En effet, on voyait les soldats courir à leurs armes, les
cavaliers qui étaient à pied se remettre en selle, les trompettes
sonnaient, les tambours battaient; M. de Beaufort tira l’épée.

De son côté, M. le Prince fit un signe de rappel, et tous les
officiers de l’armée royale, mêlés momentanément aux troupes
parisiennes, coururent à lui.

- Messieurs, dit Châtillon, la trêve est rompue, c’est évident;
on va se battre. Rentrez donc dans Charenton, car j’attaquerai
sous peu. Voilà le signal que M. le Prince me donne.

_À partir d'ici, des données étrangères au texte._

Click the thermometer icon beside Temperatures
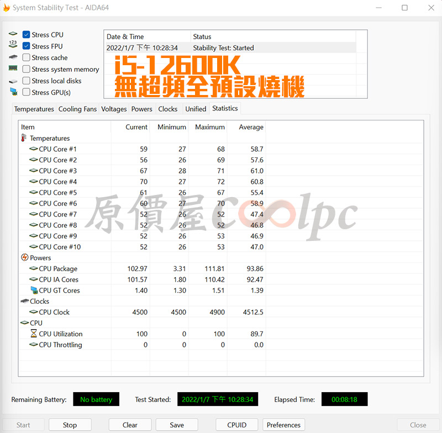The height and width of the screenshot is (433, 442). (x=24, y=138)
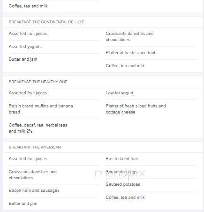Select Butter and jam under Continental De Luxe
Image resolution: width=204 pixels, height=212 pixels.
[23, 59]
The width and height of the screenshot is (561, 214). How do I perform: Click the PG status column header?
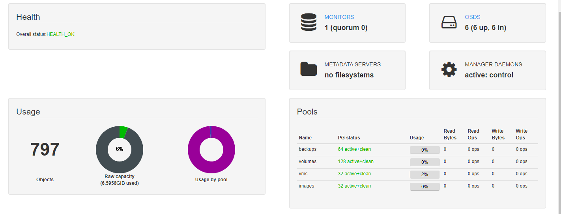[349, 138]
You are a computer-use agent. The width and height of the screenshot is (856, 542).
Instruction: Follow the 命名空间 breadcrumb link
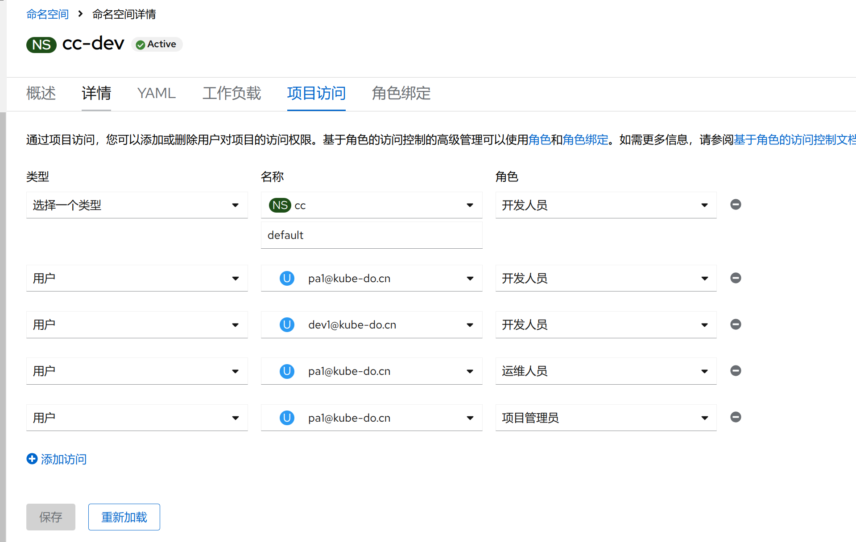pos(47,14)
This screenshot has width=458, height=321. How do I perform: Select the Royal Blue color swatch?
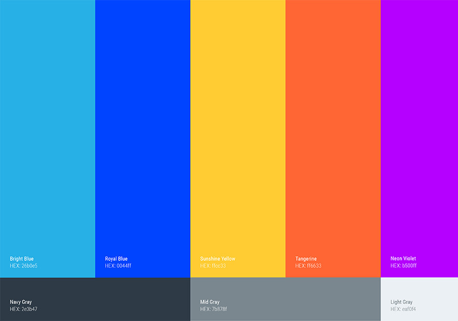pos(142,129)
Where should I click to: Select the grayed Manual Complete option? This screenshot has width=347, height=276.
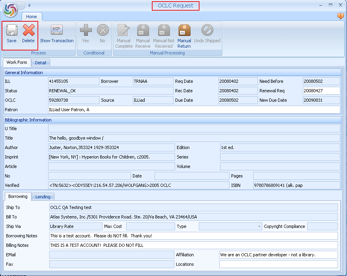coord(123,34)
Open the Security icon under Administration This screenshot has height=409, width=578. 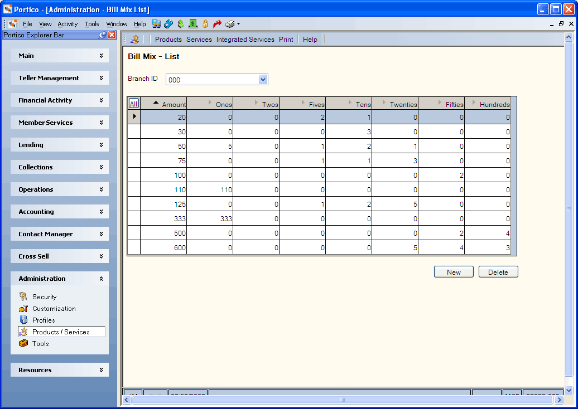23,296
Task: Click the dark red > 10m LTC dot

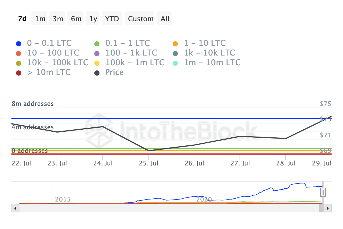Action: tap(19, 73)
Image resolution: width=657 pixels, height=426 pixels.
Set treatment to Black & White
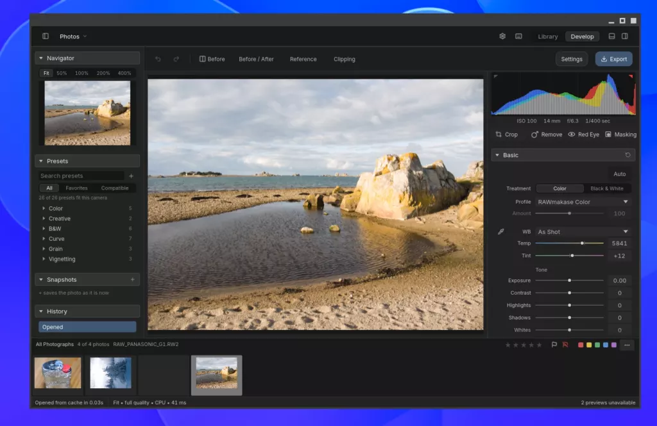(x=607, y=188)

En effet, une cornette élevait par trois fois en l’air le guidon
de M. le Prince.

- Au revoir, monsieur le chevalier! cria Châtillon.

Et il partit au galop pour rejoindre son escorte.

Athos et Aramis tournèrent bride de leur côté et vinrent saluer le
coadjuteur et M. de Beaufort. Quant à M. de Bouillon, il avait eu
vers la fin de la conférence un si terrible accès de goutte, qu’on
avait été obligé de le reconduire à Paris en litière.

En échange, M. le duc d’Elbeuf, entouré de ses quatre fils comme
d’un état-major, parcourait les rangs de l’armée parisienne.

Pendant ce temps, entre Charenton et l’armée royale se formait un
long espace blanc qui semblait se préparer pour servir de dernière
couche aux cadavres.

- Ce Mazarin est véritablement une honte pour la France, dit le
coadjuteur en resserrant le ceinturon de son épée qu’il portait, à
la mode des anciens prélats militaires, sur sa simarre
archiépiscopale. C’est un cuistre qui voudrait gouverner la France
comme une métairie. Aussi la France ne peut-elle espérer de
bonheur et de tranquillité que lorsqu’il en sera sorti.

- Il paraît que l’on ne s’est pas entendu sur la couleur du
chapeau, dit Aramis.

Au même instant, M. de Beaufort leva son épée.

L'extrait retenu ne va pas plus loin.